The problem?  Charles Carroll was a Catholic – the richest Catholic in Maryland, in fact.  He would not have been a Freemason.  It’s not like there weren’t myriad other ways to start the story in National Treasure.  The hoarded gold could have been taken from Spanish privateers, or (as in the sequel) some kind of Aztec treasure.  So, my friends and colleagues have asked, what?  Bad movies, bad TV shows are made all the time with less than plausible premises.  But I think that the willful manipulation of history – what seems to be the intentional getting-it-wrong, is often quite revealing.  In setting up National Treasure the way they did, the writers were implicitly making an argument about the long, noble and storied history of the United States – tying American liberty to the glory of the crusades to the nobility of the Templars to the antimonarchicalism of the Freemasons.  Much of this is just flat-out wrong, but it’s wrongness serves a rhetorical purpose, and stakes a particular claim about America’s place among other glorious causes.

The visual pun in this poster is also fantastic.

So, when I came across Sleepy Hollow yesterday, I was quite taken with the myriad things that show got wrong, and wonder what that wrongness means about the kind of American myth the writers are trying to tell.  (As a totally un-ironic and genuine aside, I’m thrilled that the main character is a woman of color – and that her superiors are, respectively, an African-American and Latino man – and that none of this is treated as surprising or weird within the world of the show.  It’s sad that having a diverse cast is a cause for celebration, but there it is)  Perhaps the biggest error from an historical perspective is that Ichabod Crane’s wife is (a) a real witch, (b) was apparently burned for witchcraft in 1782 and then (c) buried in a church graveyard with a notice to the effect of her witchery on her tombstone.

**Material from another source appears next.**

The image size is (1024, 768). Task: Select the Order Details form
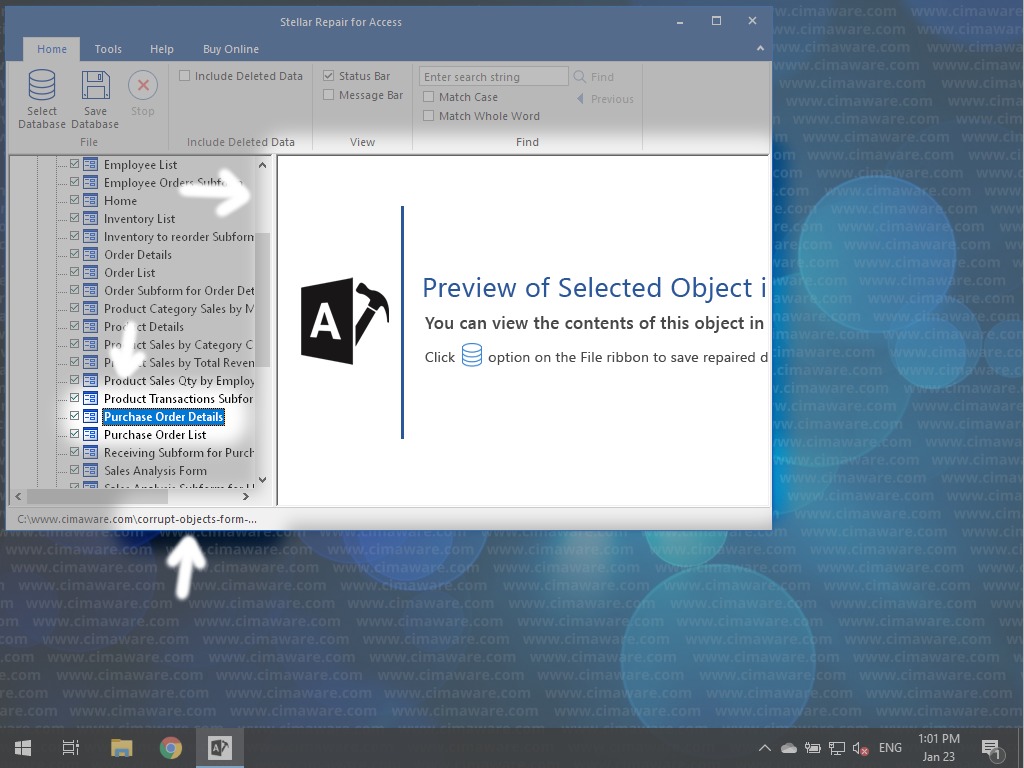[138, 255]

The witch trials at Salem took place about 100 years earlier, and while people accused of witchcraft were still being killed in Europe in the 1740s, formal trials in America had ceased by the beginning of the 18th century.  On top of that, people who were excommunicate, which I’m fairly sure being convicted of witchcraft would have made Crane’s wife, didn’t tend to get church burials.  Ultimately, this piece of anachronism is sort-of solved by the fact that Crane’s wife isn’t really dead, but trapped in a witchy forest, and in her grave is the horseman’s skull, which must be kept from him at all costs.

But, by creating a world in which witch burnings continued into the early republic, the show’s writers seem to be suggesting two things.  The first, is that the world of early America was less rational than we tend to think, and that the Hudson River Valley was particularly irrational.  The second, is that the problems of Colonial America persisted at least until after the Revolution, and with the re-awakening of the Headless Horseman in 2013, into the present day.  Or maybe they just thought being accurate wouldn’t make such a good story – but I still think that these inaccuracies, willful or no, paint a very interesting picture of Colonial/Revolutionary America, and tell us something interesting about American historical memory.